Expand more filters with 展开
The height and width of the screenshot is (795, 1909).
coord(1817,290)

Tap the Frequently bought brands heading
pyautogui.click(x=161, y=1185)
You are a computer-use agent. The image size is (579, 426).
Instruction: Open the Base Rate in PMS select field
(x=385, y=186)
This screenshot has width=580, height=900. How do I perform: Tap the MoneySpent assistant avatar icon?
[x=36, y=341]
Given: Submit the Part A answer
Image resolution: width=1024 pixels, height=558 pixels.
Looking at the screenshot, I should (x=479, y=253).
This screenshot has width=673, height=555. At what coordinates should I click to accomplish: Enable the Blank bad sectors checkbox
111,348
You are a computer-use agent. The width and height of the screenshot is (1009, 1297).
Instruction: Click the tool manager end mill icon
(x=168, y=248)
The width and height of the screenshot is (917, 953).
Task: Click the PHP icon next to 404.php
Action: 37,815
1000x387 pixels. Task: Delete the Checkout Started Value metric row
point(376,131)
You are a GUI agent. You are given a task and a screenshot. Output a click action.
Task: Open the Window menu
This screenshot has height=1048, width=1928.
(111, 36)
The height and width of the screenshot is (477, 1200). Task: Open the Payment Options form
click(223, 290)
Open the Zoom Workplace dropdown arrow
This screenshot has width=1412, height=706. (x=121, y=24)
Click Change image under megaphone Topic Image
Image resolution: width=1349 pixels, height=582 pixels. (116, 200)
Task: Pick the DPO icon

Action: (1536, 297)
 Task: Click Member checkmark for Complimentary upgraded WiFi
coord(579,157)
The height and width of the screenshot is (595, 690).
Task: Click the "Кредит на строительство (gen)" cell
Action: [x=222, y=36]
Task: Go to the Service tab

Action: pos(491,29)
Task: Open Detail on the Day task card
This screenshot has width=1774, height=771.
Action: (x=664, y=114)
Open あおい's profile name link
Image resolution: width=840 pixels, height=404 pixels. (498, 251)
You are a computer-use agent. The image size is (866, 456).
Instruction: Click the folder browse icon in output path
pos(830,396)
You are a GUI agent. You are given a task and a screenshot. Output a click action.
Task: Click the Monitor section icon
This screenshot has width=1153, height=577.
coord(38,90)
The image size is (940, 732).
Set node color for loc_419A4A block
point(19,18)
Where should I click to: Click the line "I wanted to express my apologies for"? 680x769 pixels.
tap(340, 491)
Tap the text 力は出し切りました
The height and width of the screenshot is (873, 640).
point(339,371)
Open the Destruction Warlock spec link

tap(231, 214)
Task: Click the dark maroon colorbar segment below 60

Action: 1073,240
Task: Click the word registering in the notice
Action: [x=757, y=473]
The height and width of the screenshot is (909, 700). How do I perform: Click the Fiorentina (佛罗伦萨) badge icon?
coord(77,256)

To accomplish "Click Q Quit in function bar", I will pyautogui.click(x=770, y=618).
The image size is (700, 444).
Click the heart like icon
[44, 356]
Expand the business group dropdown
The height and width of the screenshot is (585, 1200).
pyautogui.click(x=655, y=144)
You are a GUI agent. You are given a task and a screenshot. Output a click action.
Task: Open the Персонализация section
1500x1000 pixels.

● WORK ITEM
Give back the material above exactly as it was given.

● WRITTEN SOLUTION
Expand more filters with 展开
The height and width of the screenshot is (795, 1909).
coord(1817,290)

Tap the Frequently bought brands heading
pyautogui.click(x=161, y=1185)
You are a computer-use agent. The image size is (579, 426).
Instruction: Open the Base Rate in PMS select field
(x=385, y=186)
This screenshot has width=580, height=900. How do I perform: Tap the MoneySpent assistant avatar icon?
[x=36, y=341]
Given: Submit the Part A answer
Image resolution: width=1024 pixels, height=558 pixels.
Looking at the screenshot, I should (x=479, y=253).
This screenshot has width=673, height=555. At what coordinates should I click to accomplish: Enable the Blank bad sectors checkbox
111,348
You are a computer-use agent. The width and height of the screenshot is (1009, 1297).
Instruction: Click the tool manager end mill icon
(x=168, y=248)
The width and height of the screenshot is (917, 953).
Task: Click the PHP icon next to 404.php
Action: 37,815
1000x387 pixels. Task: Delete the Checkout Started Value metric row
point(376,131)
You are a GUI agent. You are given a task and a screenshot. Output a click action.
Task: Open the Window menu
This screenshot has height=1048, width=1928.
(111, 36)
The height and width of the screenshot is (477, 1200). Task: Open the Payment Options form
click(223, 290)
Open the Zoom Workplace dropdown arrow
This screenshot has width=1412, height=706. (x=121, y=24)
Click Change image under megaphone Topic Image
Image resolution: width=1349 pixels, height=582 pixels. (116, 200)
Task: Pick the DPO icon

Action: (1536, 297)
 Task: Click Member checkmark for Complimentary upgraded WiFi
coord(579,157)
The height and width of the screenshot is (595, 690).
Task: Click the "Кредит на строительство (gen)" cell
Action: [x=222, y=36]
Task: Go to the Service tab

Action: pos(491,29)
Task: Open Detail on the Day task card
This screenshot has width=1774, height=771.
Action: (x=664, y=114)
Open あおい's profile name link
Image resolution: width=840 pixels, height=404 pixels. (498, 251)
You are a computer-use agent. The image size is (866, 456).
Instruction: Click the folder browse icon in output path
pos(830,396)
You are a GUI agent. You are given a task and a screenshot. Output a click action.
Task: Click the Monitor section icon
This screenshot has width=1153, height=577.
coord(38,90)
The image size is (940, 732).
Set node color for loc_419A4A block
point(19,18)
Where should I click to: Click the line "I wanted to express my apologies for"? 680x769 pixels.
tap(340, 491)
Tap the text 力は出し切りました
The height and width of the screenshot is (873, 640).
point(339,371)
Open the Destruction Warlock spec link

tap(231, 214)
Task: Click the dark maroon colorbar segment below 60

Action: 1073,240
Task: Click the word registering in the notice
Action: [x=757, y=473]
The height and width of the screenshot is (909, 700). How do I perform: Click the Fiorentina (佛罗伦萨) badge icon?
coord(77,256)

To accomplish "Click Q Quit in function bar", I will pyautogui.click(x=770, y=618).
The image size is (700, 444).
Click the heart like icon
[44, 356]
Expand the business group dropdown
The height and width of the screenshot is (585, 1200).
pyautogui.click(x=655, y=144)
You are a GUI agent. You are given a task and a screenshot. Output a click action.
Task: Open the Персонализация section
1500x1000 pixels.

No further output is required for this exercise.